An alleged licence breach by mining companies could result in a new vehicle for the Rural Fire Service.
An alleged licence breach by mining companies could result in a new vehicle for the Rural Fire Service. Brian Cassidy

RFS eyes new utility vehicle as miners prepare to pay up

AN ALLEGED licence breach by mining companies could result in a new vehicle for the Rural Fire Service.

This week the NSW Resources Regulator accepted an enforceable undertaking which included a $55,000 donation to the RFS Clarence Valley district, after two subsidiaries of Castillo Copper allegedly breached their exploration licenses at Cangai.

District manager, Superintendent Stuart Watts said they had been approached by a lawyer representing the companies involved, Total Minerals Pty. Ltd. and Total Iron Pty Ltd, before the enforceable undertaking was submitted to discuss the donation.

"We were approached and I have forwarded that on to the RFS to ask for formal advice on the matter."

"I will be delighted if the cheque is presented."

Superintendent Watts said the money would be used to purchase a utility vehicle to assist volunteers in the area.

"If we are successful in obtaining the cheque it will go towards the purchase of a support vehicle to deliver meals to firefighters and be used as transportation for volunteers."

Clarence Environment Centre's John Edwards, who was instrumental in alerting the regulator to the alleged breaches said it was a "great thing for the RFS" but was concerned it could be used by Castillo "to gain some brownie points with the local community".

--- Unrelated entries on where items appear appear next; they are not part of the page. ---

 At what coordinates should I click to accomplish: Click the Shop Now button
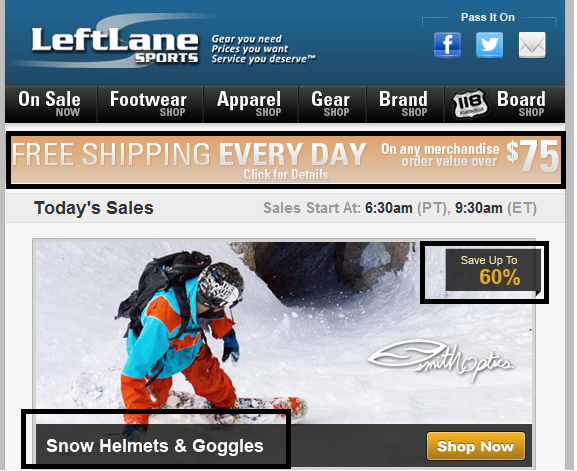point(476,446)
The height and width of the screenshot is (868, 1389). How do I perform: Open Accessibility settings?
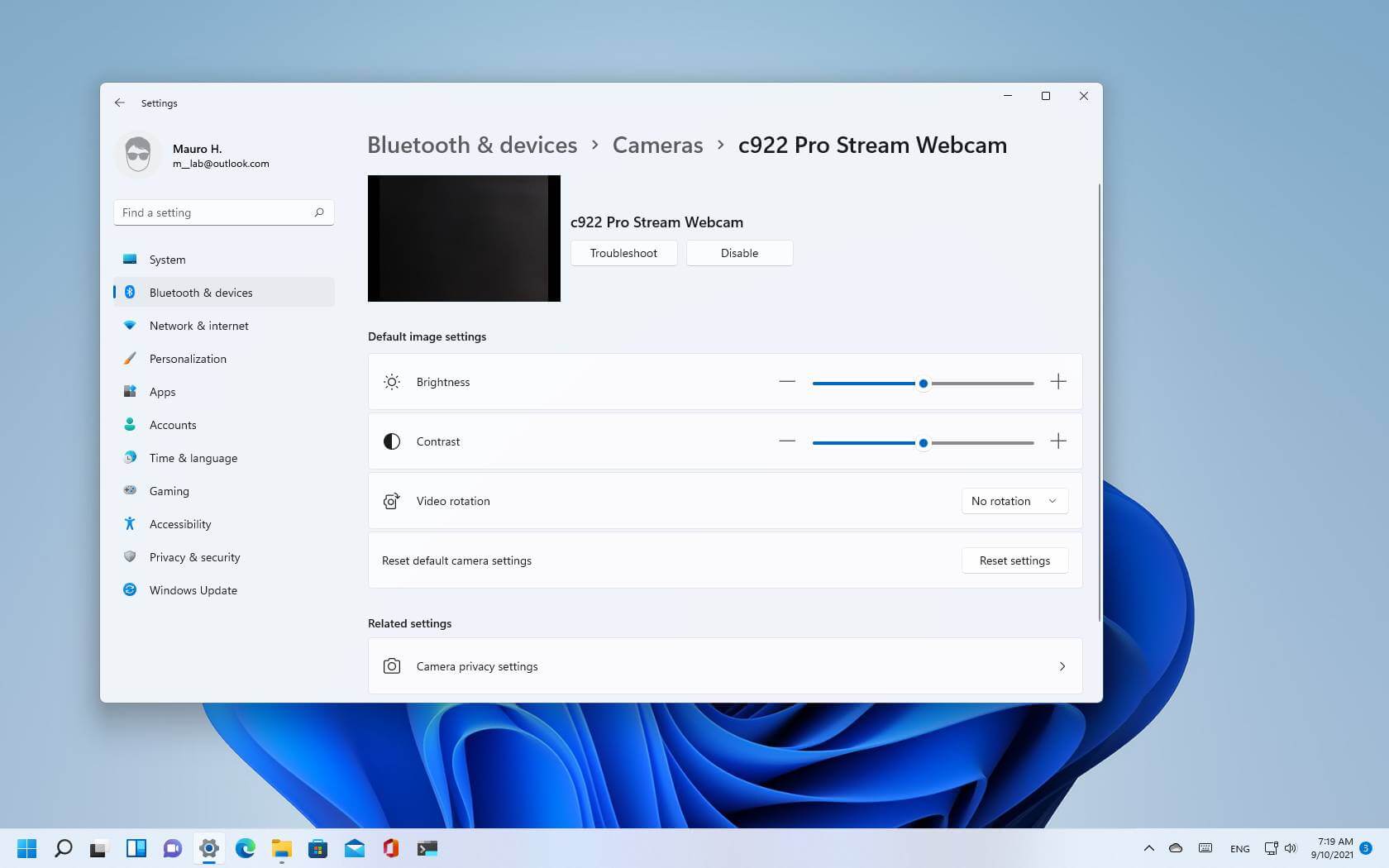pyautogui.click(x=180, y=523)
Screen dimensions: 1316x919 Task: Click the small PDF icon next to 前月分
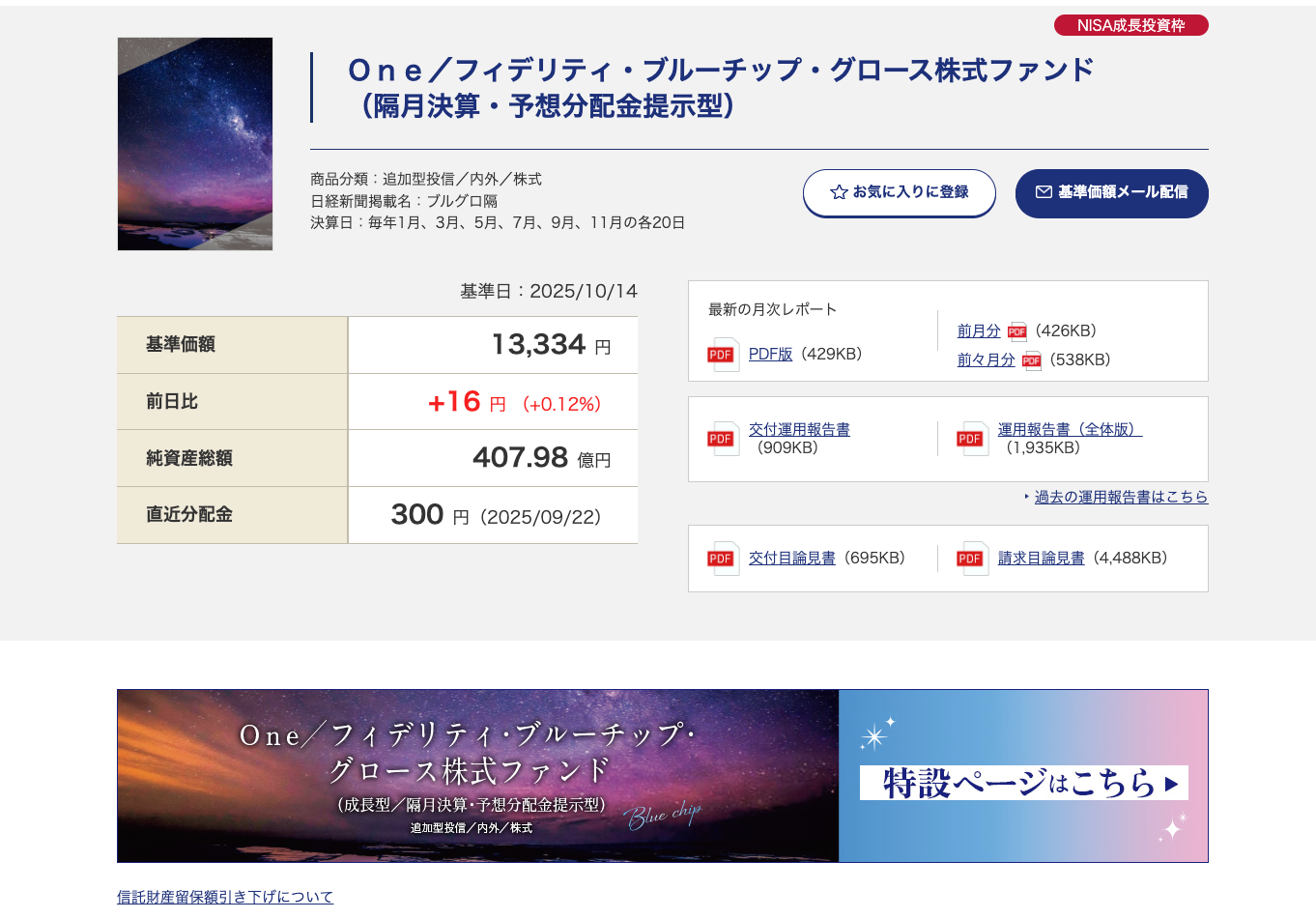[x=1016, y=331]
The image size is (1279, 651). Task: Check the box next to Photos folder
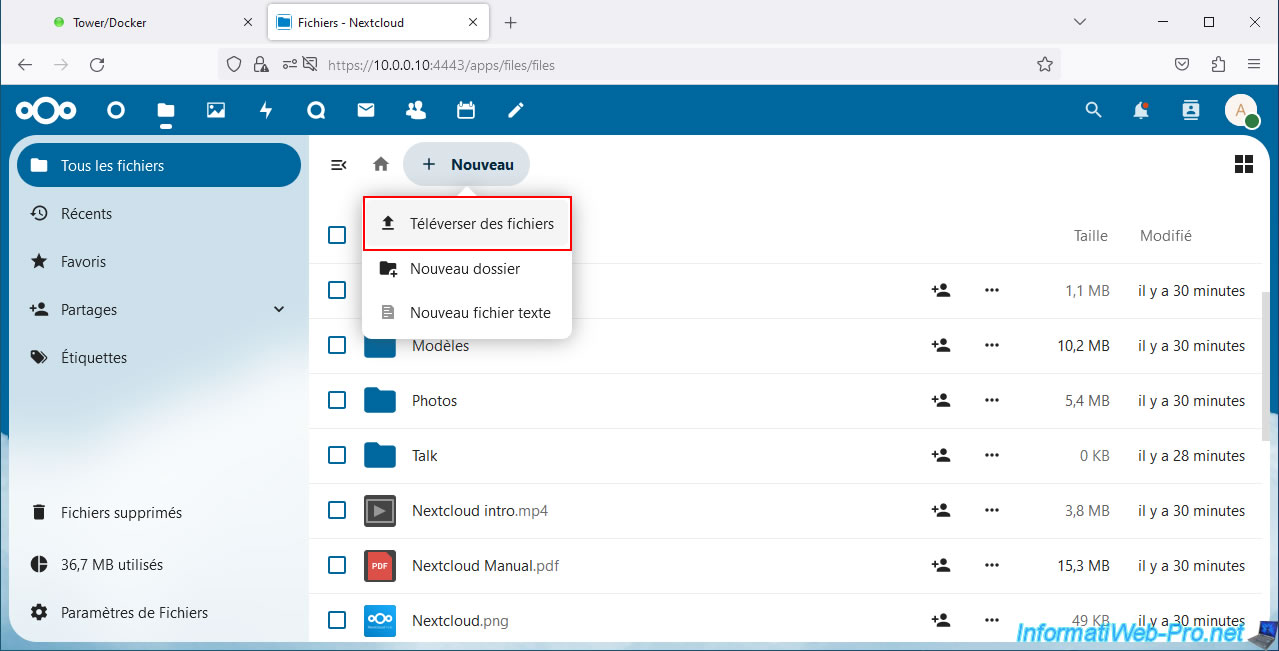point(337,400)
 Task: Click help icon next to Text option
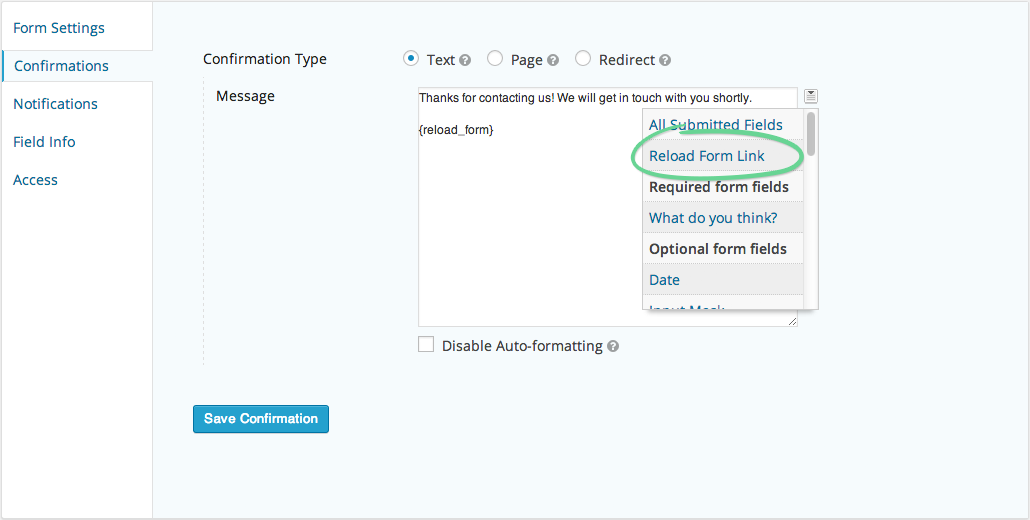pyautogui.click(x=465, y=60)
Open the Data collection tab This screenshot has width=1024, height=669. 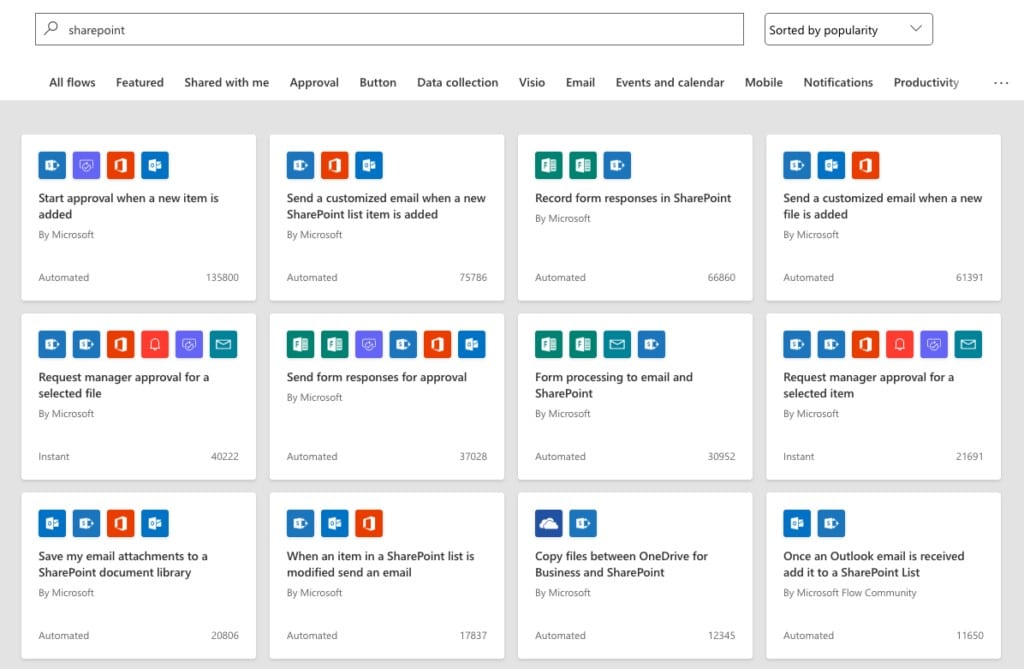pyautogui.click(x=457, y=83)
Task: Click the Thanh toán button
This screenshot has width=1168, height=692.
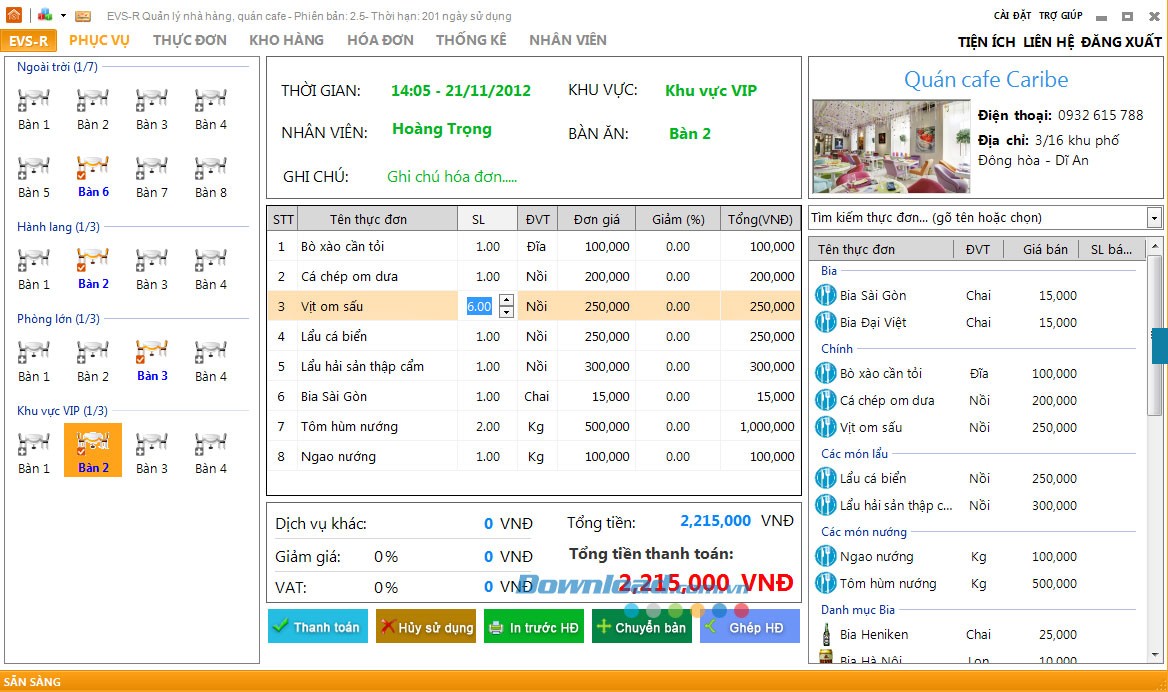Action: 317,626
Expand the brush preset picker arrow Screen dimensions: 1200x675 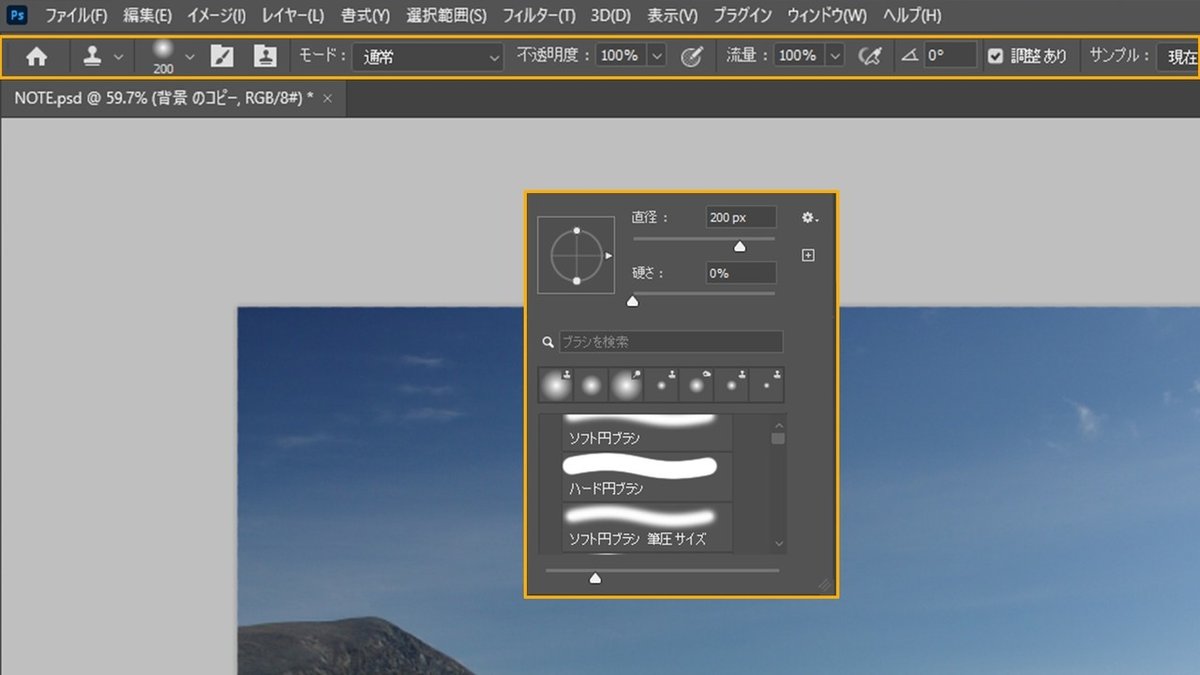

"We shouldn't overlook their past record which has been deplorable and undoubtedly would have passed undetected but for vigilance and actions of the local community." he said.

An image from a Castillo Copper promotional video at the site of the old Cangai mine.
An image from a Castillo Copper promotional video at the site of the old Cangai mine. Castillo Copper

Clarence MP Chris Gulaptis said he could not comment on the penalty imposed by the Regulator because he did not know the extent of the damage, but had confidence in the regulatory process.

"I have no doubt the NSW Resources Regulator has taken appropriate action to deal with mining companies that have contravened the Mining Act by failing to meet conditions of their exploration licences," he said.

"Total Minerals and Total Iron must be aware of their legal and environmental obligations and if they breach their obligations then the appropriate penalty should be enforced."

An enforceable undertaking was an agreement made between the Regulator and a company after an alleged breach of the Mining Act and Mr Gulaptis said they were used to "deliver immediate results and avoid lengthy and often costly legal proceedings."

"Enforceable undertakings are a common legal tool used following alleged legal breaches," he said.

"Before it is accepted, an enforceable undertaking must be shown to deliver clear and tangible benefits for the industry and broader community."

Castillo Copper were approached for comment but had not responded at the time of publication.